If singlism is strong in American society, it is downright a disease in Greek society. “Po, po,” the lady in the supermarket responds waving her hand in circles for emphasis, “you mean your daughter STILL isn’t married? And she’s 35! God help you.” I am sure many a mother and father of an unwed son and daughter weep in the silence of their rooms. The “disease” affects not just the child but the parents and the entire extended family. “O Theos na filai” God protect against the dreaded curse of singlehood. It brings shame to the entire clan. Acquaintances speak of the affected individual in whispered tones, “She Kiria Magda’s kore over there, she’s 45 and never married.” God forbid that happens to our daughter, they are thinking as they cross themselves.

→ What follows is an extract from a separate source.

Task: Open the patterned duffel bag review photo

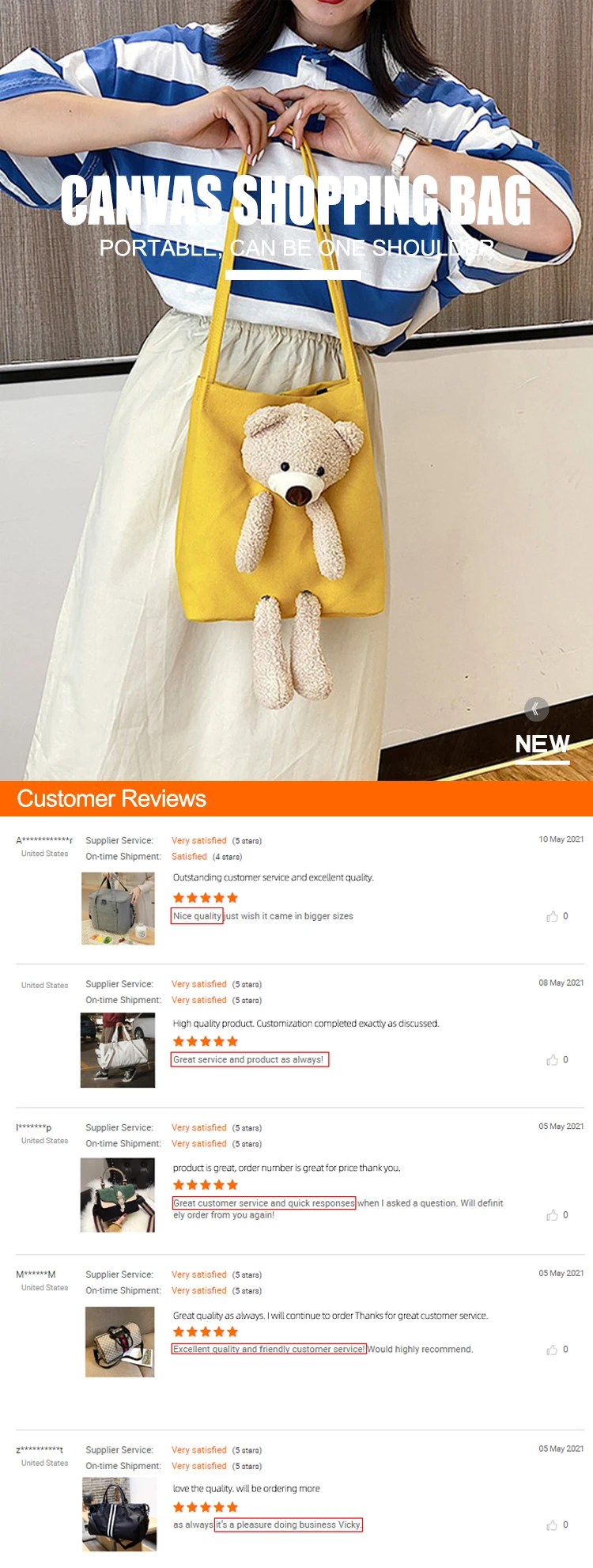Action: pyautogui.click(x=120, y=1342)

The obsession for the marital state is problematic in the light of the current statistical trends. According to the Pew Research Center, “the share of adults who are married has been steadily declining for decades. In 2014, just half of Americans were married, down from 57% in 2000. In 1960, 72% of U.S. adults were married.” Another study by the same center claims that one in 4 of today’s young adults might never marry. If this is the trend, then it is time we in the Greek American community, especially as women, critically consider what is at stake in our singlehood.

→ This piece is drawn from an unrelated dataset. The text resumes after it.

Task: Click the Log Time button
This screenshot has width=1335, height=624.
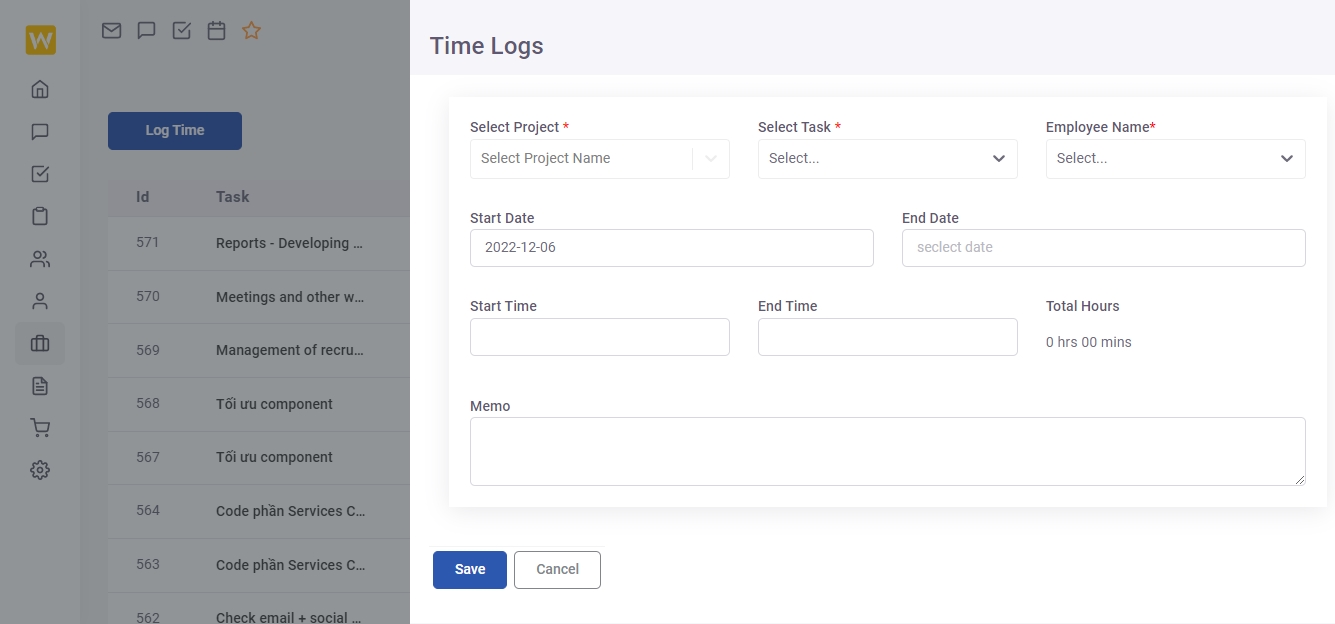Action: point(175,131)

We have to be conscious that sometimes it is our culture that makes us feel like we are failures even when everything else points to the contrary. We have to fight against the implicit bias in ourselves to denigrate our own self-worth and accomplishments if we have chosen whether consciously or via chance to stay single. Lets face it–one can live a very fulfilling life as a single person, sometimes even more so than a married one. An intimate deep circle of friends, a fulfilling professional life and career, the freedom and time to pursue one’s own goals and dreams, these are all ingredients of a life well lived. Choosing singlehood does not mean one has chosen to be isolated, lonely, or dysfunctional. In fact, a single person as an extended family member can be the needed third parent for a brood of troubled nieces/nephews. He/she can be a valued member of the family even without their own children. Marriage and parenthood are not the be-all of human existence: traveling around the world, finding the cure to cancer, volunteering in Africa, writing the next great American novel—they are all game.

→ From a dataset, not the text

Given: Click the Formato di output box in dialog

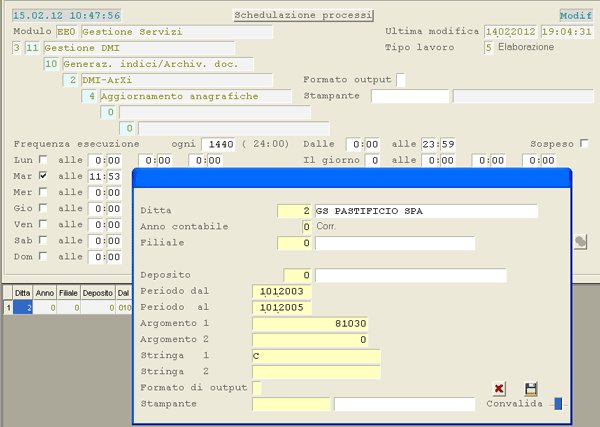Looking at the screenshot, I should 257,388.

Given the increasing divorce rate in both Greece and the US, marriage is becoming more complicated than it used to be in our mother’s and grandmother’s generation. The newer generations have a higher standards for their criteria of what constitutes a “happy marriage.” Women are not going to conform to abuse or disrespect or adultery as their mothers before them. Women in our generation are not going to “take it” and “bear it” just to keep their “spitiko” intact. Women are asking for a more authentic version of marriage. As a result, they are delaying conjugal bliss, foregoing it altogether or breaking it. As a single contractor in his late 40’s commented during a wedding reception when the question was inevitably posed “ti kalo paidi, giati den eise pandremenos;” (“such a good boy; why aren’t you married yet?”), “relationships are a lot more complicated now.”
In the final analysis, I guess the matter goes beyond choosing which is better—staying single or getting married. The bigger matter is choice itself. Your culture has to allow you the freedom to make your own choice and not choose for you. And once you made the choice to respect you for it. It shouldn’t torture, shame, or pity you for making that choice.